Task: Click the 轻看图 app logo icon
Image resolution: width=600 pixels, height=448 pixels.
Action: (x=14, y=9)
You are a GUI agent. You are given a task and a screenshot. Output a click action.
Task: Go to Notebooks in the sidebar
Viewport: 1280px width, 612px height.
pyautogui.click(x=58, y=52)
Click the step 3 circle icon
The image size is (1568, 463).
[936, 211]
◇ ◇ ◇
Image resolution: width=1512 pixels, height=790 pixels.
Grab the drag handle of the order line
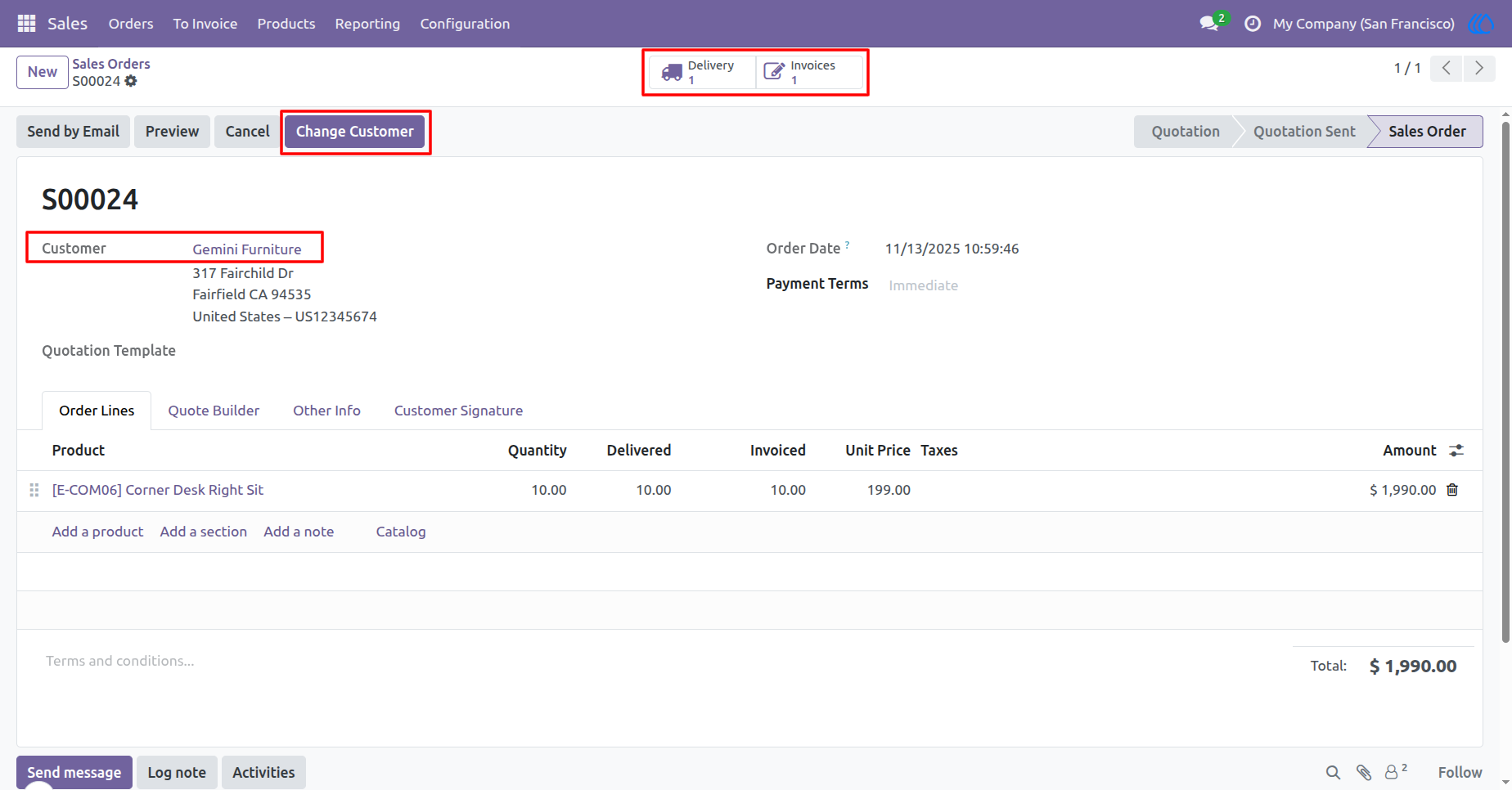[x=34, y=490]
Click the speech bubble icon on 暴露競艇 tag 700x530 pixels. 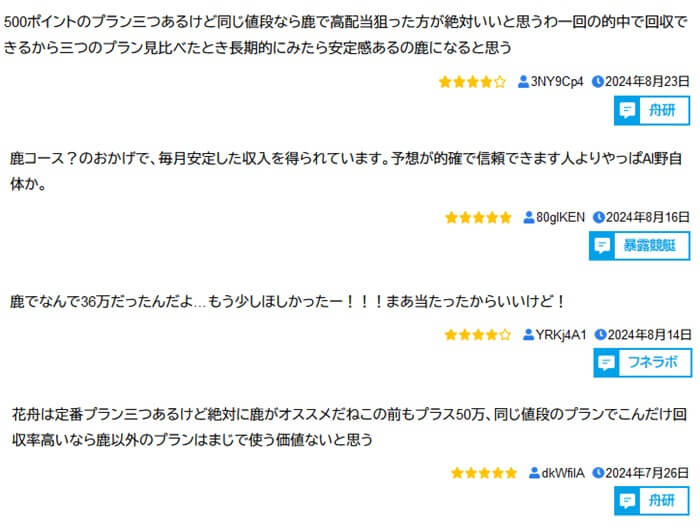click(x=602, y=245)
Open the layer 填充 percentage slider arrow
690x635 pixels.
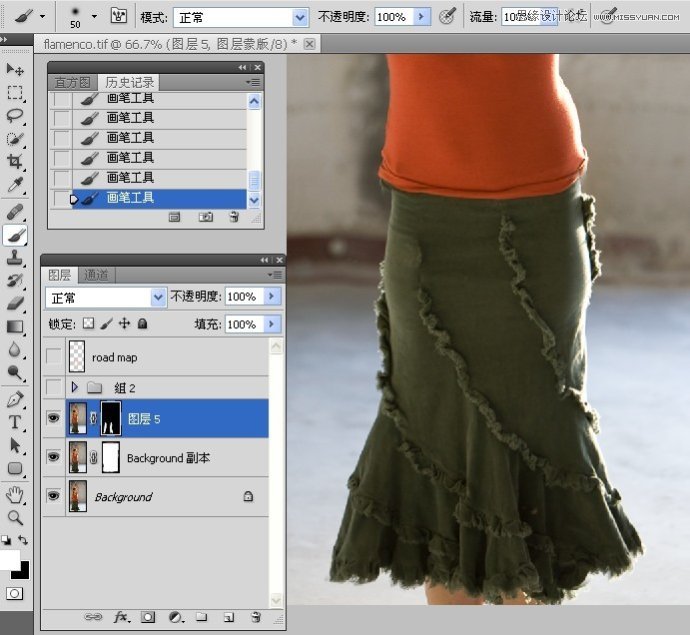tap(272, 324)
◇ ◇ ◇
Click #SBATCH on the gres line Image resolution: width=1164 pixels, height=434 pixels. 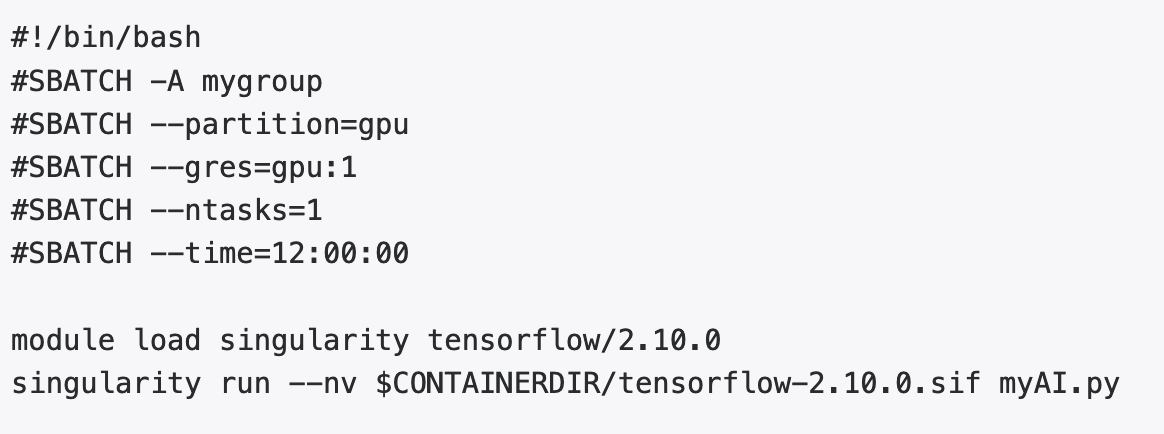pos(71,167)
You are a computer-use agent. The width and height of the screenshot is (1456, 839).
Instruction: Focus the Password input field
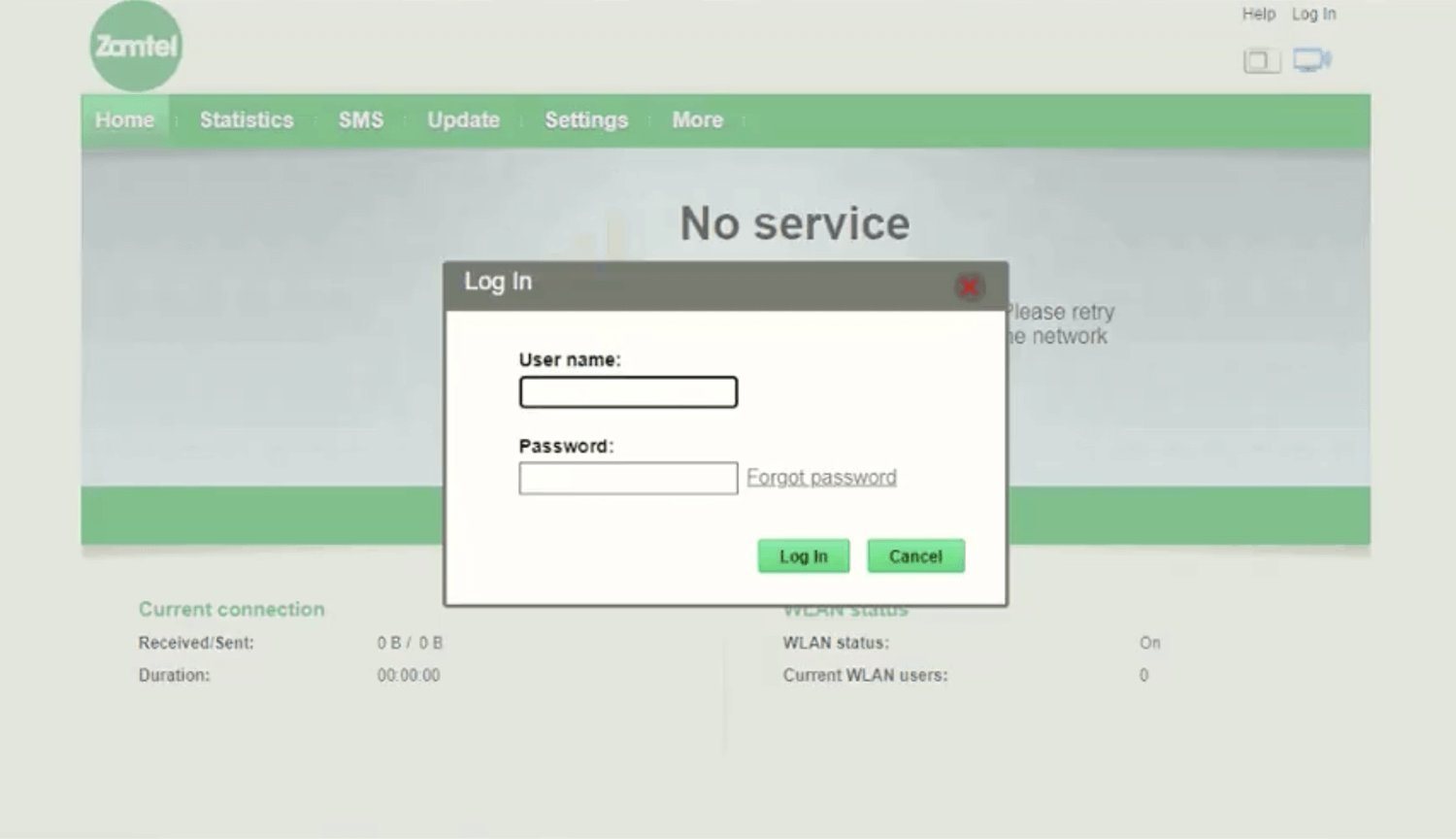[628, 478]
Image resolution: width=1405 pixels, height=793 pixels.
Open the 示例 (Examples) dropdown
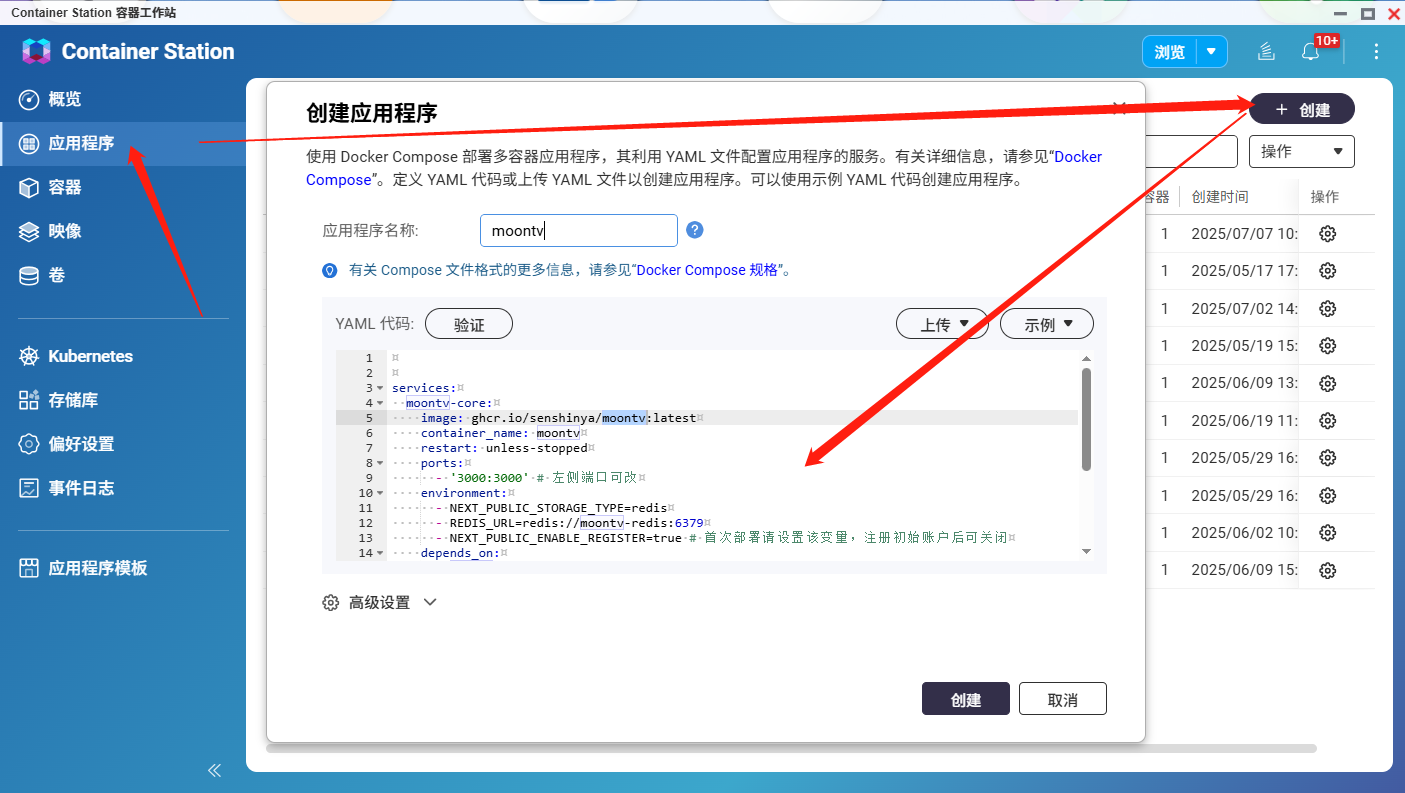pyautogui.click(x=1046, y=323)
◇ ◇ ◇
## [ABOUT THIS TASK]
Could you restate, word for word, the lines above from the one with "Task: Click the 轻看图 app logo icon" to the one with "Task: Go to Notebooks in the sidebar", both included?

## [WRITTEN ANSWER]
Task: Click the 轻看图 app logo icon
Image resolution: width=600 pixels, height=448 pixels.
Action: (x=14, y=9)
You are a GUI agent. You are given a task and a screenshot. Output a click action.
Task: Go to Notebooks in the sidebar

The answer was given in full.